I’m using Guice, so this is what my configuration looks like. Of course, you can also use standard web.xml configuration instead.

package com.roa.server.guice;

import java.util.HashMap;

import com.google.inject.Singleton;
import com.google.inject.servlet.ServletModule;
import com.turbomanage.gwt.server.servlet.BrowserFilter;

public class DispatchServletModule extends ServletModule
{
	@Override
	public void configureServlets()
	{
		HashMap<String, String> filterCfg = new HashMap<String,String>();
		filterCfg.put(BrowserFilter.KEY_BROWSER_IDS, "Chrome,Firefox,Safari,Opera,MSIE 8");
		filterCfg.put(BrowserFilter.KEY_BAD_BROWSER_URL, "/s/bb.html");
		filter("/roa/signup/signup.jsp", "/roa/app/login", "/roa/app/index.html").through(
			BrowserFilter.class, filterCfg);
		...
	}
}

You initialize the filter with one or two parameters.
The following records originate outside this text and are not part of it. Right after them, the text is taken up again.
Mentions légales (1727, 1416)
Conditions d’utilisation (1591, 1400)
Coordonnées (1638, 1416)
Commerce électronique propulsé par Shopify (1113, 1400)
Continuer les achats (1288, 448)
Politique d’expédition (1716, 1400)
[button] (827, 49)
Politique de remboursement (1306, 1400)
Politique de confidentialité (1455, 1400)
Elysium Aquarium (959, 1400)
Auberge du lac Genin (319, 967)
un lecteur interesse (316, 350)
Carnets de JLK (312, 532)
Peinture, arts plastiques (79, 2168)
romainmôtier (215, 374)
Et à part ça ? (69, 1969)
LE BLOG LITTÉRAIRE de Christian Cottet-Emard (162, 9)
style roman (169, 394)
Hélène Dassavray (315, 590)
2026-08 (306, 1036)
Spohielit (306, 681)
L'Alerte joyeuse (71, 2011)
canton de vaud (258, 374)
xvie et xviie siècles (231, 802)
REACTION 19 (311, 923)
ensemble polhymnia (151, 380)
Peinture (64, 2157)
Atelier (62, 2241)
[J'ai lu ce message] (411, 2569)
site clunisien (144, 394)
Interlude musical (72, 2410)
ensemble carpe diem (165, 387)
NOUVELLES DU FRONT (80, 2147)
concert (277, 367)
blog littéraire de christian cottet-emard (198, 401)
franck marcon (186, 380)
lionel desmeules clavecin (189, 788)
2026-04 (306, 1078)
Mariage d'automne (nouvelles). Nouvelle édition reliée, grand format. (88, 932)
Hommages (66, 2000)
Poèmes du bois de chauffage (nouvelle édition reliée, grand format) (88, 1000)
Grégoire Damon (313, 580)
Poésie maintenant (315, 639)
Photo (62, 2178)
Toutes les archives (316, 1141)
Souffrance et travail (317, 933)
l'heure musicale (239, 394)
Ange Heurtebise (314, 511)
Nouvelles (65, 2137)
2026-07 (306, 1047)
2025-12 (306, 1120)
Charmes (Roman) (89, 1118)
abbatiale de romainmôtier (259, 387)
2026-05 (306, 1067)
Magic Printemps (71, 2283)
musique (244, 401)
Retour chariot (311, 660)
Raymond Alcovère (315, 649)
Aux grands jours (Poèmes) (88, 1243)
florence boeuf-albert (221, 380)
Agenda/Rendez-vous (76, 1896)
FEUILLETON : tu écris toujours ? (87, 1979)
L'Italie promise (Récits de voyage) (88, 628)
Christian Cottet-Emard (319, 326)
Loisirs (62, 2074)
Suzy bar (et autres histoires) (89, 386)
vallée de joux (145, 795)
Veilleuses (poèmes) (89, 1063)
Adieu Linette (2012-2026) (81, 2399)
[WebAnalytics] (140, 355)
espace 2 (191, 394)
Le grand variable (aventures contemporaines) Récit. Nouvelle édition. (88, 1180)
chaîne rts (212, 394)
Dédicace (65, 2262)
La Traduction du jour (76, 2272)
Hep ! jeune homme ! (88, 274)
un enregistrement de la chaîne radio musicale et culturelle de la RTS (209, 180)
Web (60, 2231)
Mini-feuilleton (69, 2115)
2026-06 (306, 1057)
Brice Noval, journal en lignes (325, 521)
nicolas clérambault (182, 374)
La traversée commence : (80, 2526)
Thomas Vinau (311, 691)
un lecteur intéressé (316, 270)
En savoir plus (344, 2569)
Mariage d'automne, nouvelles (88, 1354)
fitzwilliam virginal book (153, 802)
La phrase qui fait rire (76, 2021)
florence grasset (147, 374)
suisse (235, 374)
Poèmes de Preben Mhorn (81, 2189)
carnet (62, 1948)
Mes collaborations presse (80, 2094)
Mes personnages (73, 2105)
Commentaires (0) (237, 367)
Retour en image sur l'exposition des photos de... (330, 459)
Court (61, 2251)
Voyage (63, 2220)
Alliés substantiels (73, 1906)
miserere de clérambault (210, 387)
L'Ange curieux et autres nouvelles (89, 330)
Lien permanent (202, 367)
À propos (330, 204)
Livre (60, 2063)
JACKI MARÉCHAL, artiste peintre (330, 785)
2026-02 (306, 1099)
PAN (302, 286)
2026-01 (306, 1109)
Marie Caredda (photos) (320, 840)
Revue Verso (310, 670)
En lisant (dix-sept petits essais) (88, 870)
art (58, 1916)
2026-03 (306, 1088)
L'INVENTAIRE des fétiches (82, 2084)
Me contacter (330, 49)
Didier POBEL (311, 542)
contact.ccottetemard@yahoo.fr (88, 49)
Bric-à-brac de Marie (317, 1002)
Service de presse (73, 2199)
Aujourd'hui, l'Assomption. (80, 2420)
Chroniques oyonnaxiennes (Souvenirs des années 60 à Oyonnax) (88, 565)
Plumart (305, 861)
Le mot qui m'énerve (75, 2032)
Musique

The badBrowserUrl param is required. The filter will redirect any unsupported browser to this location. You can optionally set your own comma-separated list of browser identification strings in the browserIds param.

For further research on browser server-side identification, check out http://www.zytrax.com/tech/web/browser_ids.htm.

How to distinguish between AppEngine dev and prod environments

How can you tell whether your server-side AppEngine code is running in dev or production? (Hopefully, you don’t need to know too often, but for purposes of substituting test email addresses, etc., it might come in handy). I’ve discovered this AppEngine system property tucked away in Vince Bonfanti’s Task Queue helper class Deferred.java:

    import com.google.appengine.api.utils.SystemProperty;
    ...
    private static boolean isDevelopment() {
        return ( SystemProperty.environment.value() ==
                    SystemProperty.Environment.Value.Development );
    }

If you need to distinguish between AppEngine environments in GWT code, you would have to make an RPC call, which would probably leave you with an if statement in your application code somewhere, although someone very clever might come up with a way to do something GWT-side similar to what Andy Stevko wrote up on StackOverflow a few weeks ago.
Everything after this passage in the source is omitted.